Cook, Helene R; Cates, Nicole K; Kennedy, Christopher J; Tefera, Eshetu; Popovsky, Daniel; Delijani, Kevin; Kim, Paul J; Attinger, Christopher E; Steinberg, John S.
Afiliación
  • Cook HR; Resident Physician, Department of Plastic Surgery, MedStar Georgetown University Hospital, Washington DC.
  • Cates NK; Limb Preservation and Deformity Correction Fellow, Department of Orthopaedics, University of Maryland School of Medicine, Baltimore, MD.
  • Kennedy CJ; MedStar Georgetown University Hospital Diabetic Limb Salvage Fellow, Department of Plastic Surgery, MedStar Georgetown University Hospital, Washington, DC.
  • Tefera E; Department of Biostatistician and Biomedical Informatics, MedStar Health Research Institute, Washington, DC.
  • Popovsky D; Medical Student, Georgetown University Medical School, Washington, DC.
  • Delijani K; Medical Student, Georgetown University Medical School, Washington, DC.
  • Kim PJ; Attending Physician, Department of Plastic Surgery, University of Texas Southwestern Medical Center, Dallas, TX.
  • Attinger CE; Attending Physician, Department of Plastic Surgery, MedStar Georgetown University Hospital, Washington, DC.

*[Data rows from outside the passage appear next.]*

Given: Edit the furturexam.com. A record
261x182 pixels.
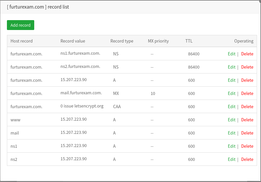Looking at the screenshot, I should (x=231, y=80).
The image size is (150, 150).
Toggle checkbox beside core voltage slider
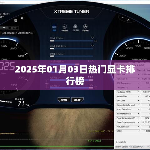96,41
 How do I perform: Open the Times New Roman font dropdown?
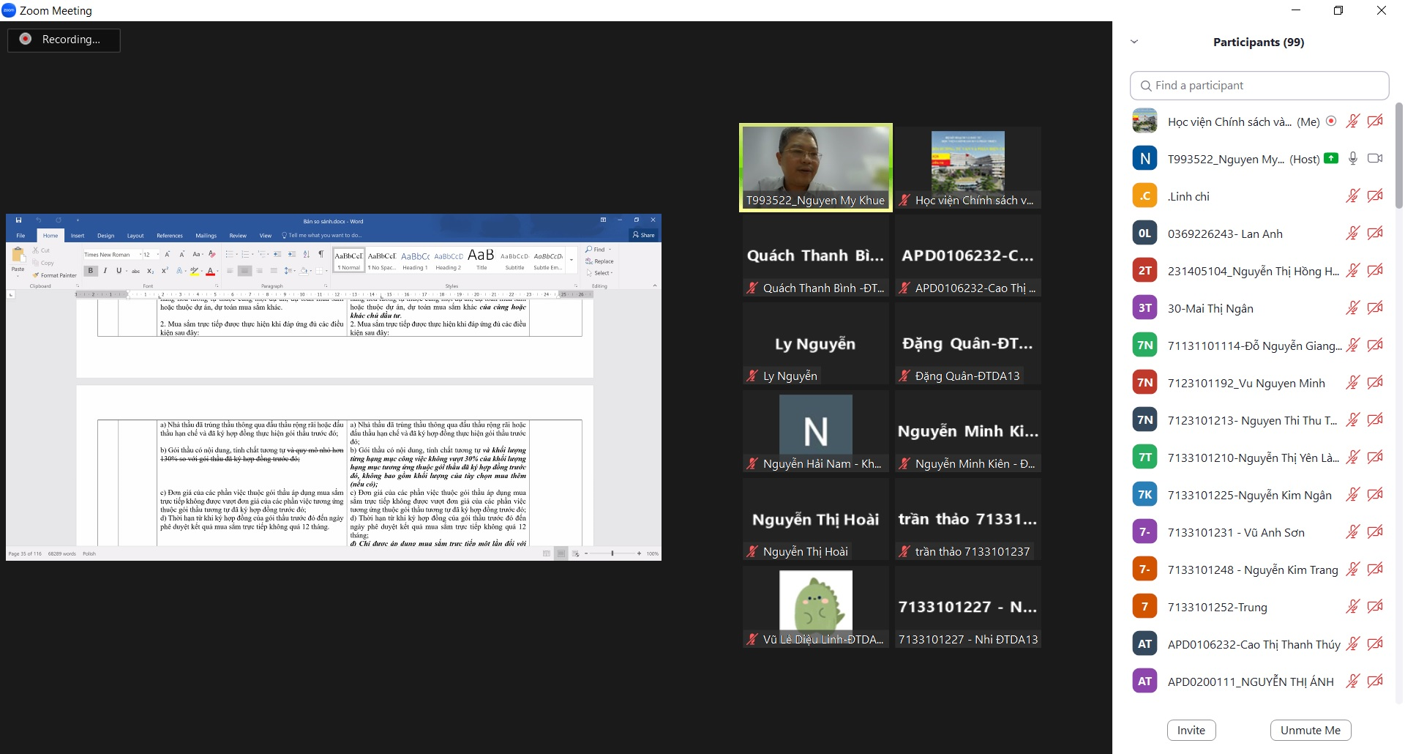tap(140, 255)
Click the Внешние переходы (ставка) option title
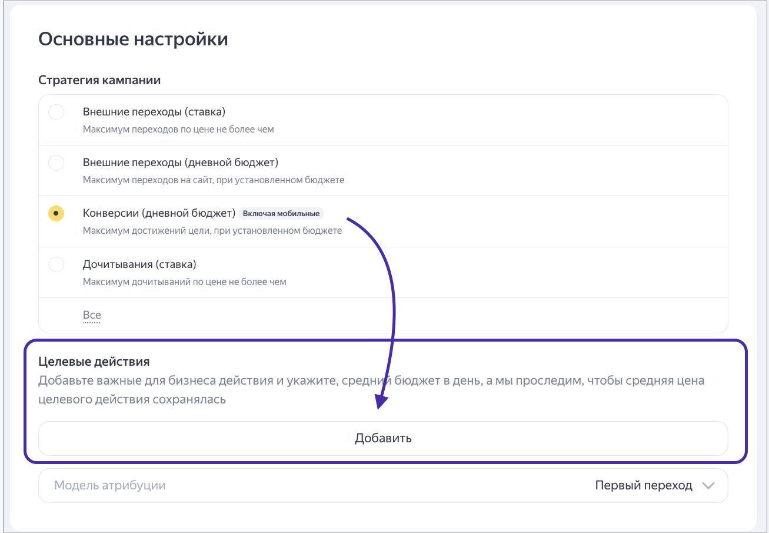The width and height of the screenshot is (769, 533). [x=154, y=111]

  • Steinberg JS; Attending Physician, Department of Plastic Surgery, MedStar Georgetown University Hospital, Washington, DC. Electronic address: John.Steinberg@medstar.net.
J Foot Ankle Surg ; 61(5): 1046-1051, 2022.
Article en En | MEDLINE | ID: mdl-35168902
ABSTRACT
The primary aim of the study is to determine risks for major lower extremity amputation after undergoing Vertical Contour Calcanectomy. Subanalysis was performed comparing patients who underwent Vertical Contour Calcanectomy who were fully ambulatory to those who were partially or nonambulatory postoperatively. Within the cohort of 63 patients included in the Vertical Contour Calcanectomy 85.71% (54/63) of patients had diabetes mellitus, 53.97% (34/63) had peripheral arterial disease, and 19.05% (12/63) had Charcot Neuroarthropathy. Multivariate logistic regression, found that (1) patients that underwent primary closure at the time of the Vertical Contour Calcanectomy, were 79.9% more likely (odds ratio [OR] 0.20; 95% confidence interval [CI] 0.04-0.96) to have limb salvage and that (2) female patients were 85.4% less likely compared to male patients (OR 0.15; 95% CI 0.02-0.99) to undergo major lower extremity amputation. Patients with coronary artery disease were 5.2 times more likely (OR 5.18; 95% CI 1.120-23.94) and patients that were nonambulatory preoperatively, were 10.3 times more likely (OR 10.28; 95% CI 1.60-66.26), to be partially or nonambulatory after Vertical Contour Calcanectomy. Primary closure at time of Vertical Contour Calcanectomy significantly decreases the risk of major lower extremity amputation, and diminished preoperative ambulatory status as well as coronary artery disease makes it less likely that patients return to full ambulation after Vertical Contour Calcanectomy.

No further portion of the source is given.